Here's a few notable failures, some of whom never even completed a formal education yet ultimately achieved measurable success. For more examples, visit They Did Not Give Up:
As a young man, Abraham Lincoln went to war a captain and returned a private. Afterwards, he was a failure as a businessman. As a lawyer in Springfield, he was too impractical and temperamental to be a success. He turned to politics and was defeated in his first try for the legislature, again defeated in his first attempt to be nominated for congress, defeated in his application to be commissioner of the General Land Office, defeated in the senatorial election of 1854, defeated in his efforts for the vice-presidency in 1856, and defeated in the senatorial election of 1858. At about that time, he wrote in a letter to a friend, "I am now the most miserable man living. If what I feel were equally distributed to the whole human family, there would not be one cheerful face on the earth."
Thomas Edison's teachers said he was "too stupid to learn anything." He was fired from his first two jobs for being "non-productive." As an inventor, Edison made 1,000 unsuccessful attempts at inventing the light bulb. When a reporter asked, "How did it feel to fail 1,000 times?" Edison replied, "I didn’t fail 1,000 times. The light bulb was an invention with 1,000 steps."
Can you imagine earning the equivalent of a 1/10 of one-percent on a high stages test but ultimately succeeding beyond anyone's wildest dreams? Not in today's ridiculous NCLB crusade.
Albert Einstein did not speak until he was 4-years-old and did not read until he was 7. His parents thought he was "sub-normal," and one of his teachers described him as "mentally slow, unsociable, and adrift forever in foolish dreams." He was expelled from school and was refused admittance to the Zurich Polytechnic School.
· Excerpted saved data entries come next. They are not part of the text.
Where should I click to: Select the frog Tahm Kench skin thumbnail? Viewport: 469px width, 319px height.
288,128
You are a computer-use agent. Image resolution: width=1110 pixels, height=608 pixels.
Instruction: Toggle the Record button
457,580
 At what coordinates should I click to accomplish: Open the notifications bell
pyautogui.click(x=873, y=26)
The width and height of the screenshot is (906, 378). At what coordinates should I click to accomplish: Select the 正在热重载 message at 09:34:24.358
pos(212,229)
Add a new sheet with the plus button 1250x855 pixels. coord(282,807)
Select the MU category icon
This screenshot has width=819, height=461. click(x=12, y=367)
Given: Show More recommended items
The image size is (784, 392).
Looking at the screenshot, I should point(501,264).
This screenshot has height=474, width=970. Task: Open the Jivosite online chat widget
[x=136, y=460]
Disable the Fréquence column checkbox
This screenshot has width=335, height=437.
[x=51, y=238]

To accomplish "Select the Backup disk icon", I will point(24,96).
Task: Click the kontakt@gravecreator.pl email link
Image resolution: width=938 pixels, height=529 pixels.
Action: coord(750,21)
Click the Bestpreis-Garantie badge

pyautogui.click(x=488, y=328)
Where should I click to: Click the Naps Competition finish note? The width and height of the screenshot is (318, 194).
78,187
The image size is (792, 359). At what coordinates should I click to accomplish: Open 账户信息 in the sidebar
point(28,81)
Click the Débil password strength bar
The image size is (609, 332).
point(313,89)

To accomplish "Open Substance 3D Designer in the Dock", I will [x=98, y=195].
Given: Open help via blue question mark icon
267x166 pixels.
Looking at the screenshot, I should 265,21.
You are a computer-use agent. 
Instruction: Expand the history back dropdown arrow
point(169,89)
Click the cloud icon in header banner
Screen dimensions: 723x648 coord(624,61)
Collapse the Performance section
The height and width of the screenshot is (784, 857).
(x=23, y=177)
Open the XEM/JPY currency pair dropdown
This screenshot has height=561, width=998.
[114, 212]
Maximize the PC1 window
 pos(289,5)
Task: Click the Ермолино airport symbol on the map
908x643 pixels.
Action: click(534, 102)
He did eventually learn to speak and read. Even to do a little math.
Henry Ford failed and went broke five times before he succeeded.
"Failure provides the opportunity to begin again, more intelligently." ~ Henry Ford
Rocket scientist Robert Goddard found his ideas bitterly rejected by his scientific peers on the grounds that rocket propulsion would not work in the rarefied atmosphere of outer space.
"I never learned a thing from a tournament I won."
~ Bobby Jones
When Julie Andrews took her first screen test for MGM studios, the final determination was that "She's not photogenic enough for film."
Enrico Caruso's music teacher said he had no voice at all and could not sing. His parents wanted him to become an engineer.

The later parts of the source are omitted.